There is an argument that, if anything should be top-sliced, it should be the tariff, because that is where the real danger lies. There is a good argument for a scheme
20 Mar 2006 : Column 112
whereby people aim for a 3.2 per cent increase for non-elective surgery, and if people go above that, transactionally, it is only 50 per cent. of the cost and if they go below it, transactionally, it is only 50 per cent. of the benefit. There is a substantially stronger argument that that figure should be reduced, because it is very clear that the current chaos—as I say, it is not meltdown, but it is likely to turn into meltdown—is caused by too rapid an implementation of the process. If the speed of implementation were reduced, we would have a chance of people managing. The hon. Member for Dartford (Dr. Stoate) made the point that we want to plan expenditure. With payment by results—or transactional payment—people cannot plan such things.

Let us take the situation that we are in. We have deficits all over the place and we are not quite sure what they are. We will go further down a route that will create more and more deficits. Suddenly, we decide that we will take the money off the PCTs. We are top slicing some of their money. We are removing the purchaser protection adjustment from many of them. We are not telling them what they have to spend in the next financial year, which starts in a couple of weeks. They do not know the cost.

What do we do if we want to create total chaos? We sack all the senior managers and tell them that they must re-apply for their jobs. That is really clever. For proper financial accounting, the deficit at the end of the financial year must be predicted. If accounting staff are told that they will not have a job if they predict a figure that is in deficit, of course no deficit will be predicted. Suddenly we find that PCTs have been merged and there are massive deficits all over the place, beyond the amount top-sliced by the PCTs. What do we do?

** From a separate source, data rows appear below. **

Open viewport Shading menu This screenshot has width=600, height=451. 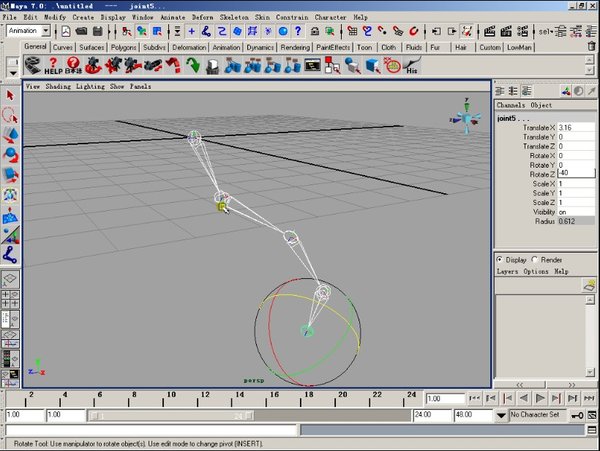[x=59, y=87]
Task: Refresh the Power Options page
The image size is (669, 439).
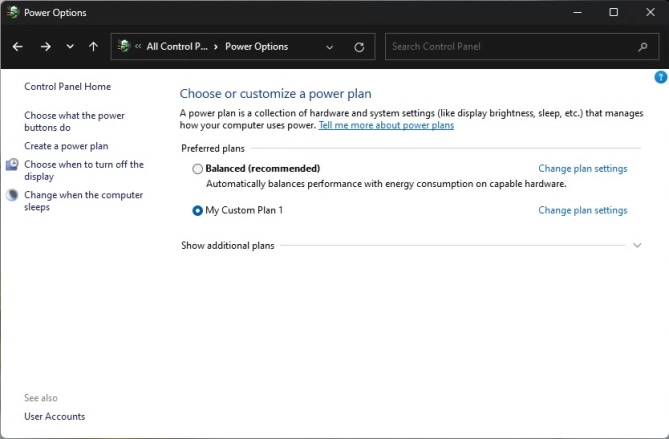Action: pos(359,47)
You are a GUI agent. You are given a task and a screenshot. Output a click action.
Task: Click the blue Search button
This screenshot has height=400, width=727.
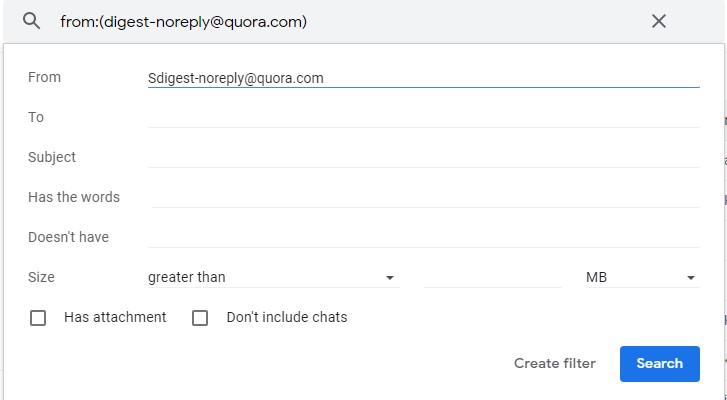[x=659, y=364]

We encounter a further problem, which was raised by the Royal College of Nursing. If someone is made redundant, their redundancy pay must be included in the accounts for that year, which is why there is such a big rush to make people redundant. If cost savings have to be made all in one year, it is difficult to find savings, so more people are made redundant than need to be.

We are caught up in a horrible administrative mess. The Prime Minister said that every time he reformed something, he wished later that he had gone a bit further. When everything in the health service settles down, we will look back and think, "No, we did that a little too fast." There is far too much change. The well organised managers who can add up are reeling with the pace of change, and we get more and more change.

We should look for a couple of things from the Government. First, they should stop reorganising the primary care trusts. They will never get anywhere if they tell all the people who are responsible for dealing with the tight management that they are to be sacked and will have to re-apply for their jobs. That will create chaos. Secondly, the Government should review the rise from £8 billion to £22 billion. I know that they are constrained to do it for the foundation trusts but it is clear that the Audit Commission views that as causing a massive problem. Thirdly, the Government should listen to the points made by the RCN, especially about timing. If everything is done in one year, the result is total misery. We must remember that our concern is with the patients—the people who need that health care.
20 Mar 2006 : Column 113
If there is no nurse or doctor to treat them, they do not get treatment. Action is needed from the Government to stop pushing us down that route.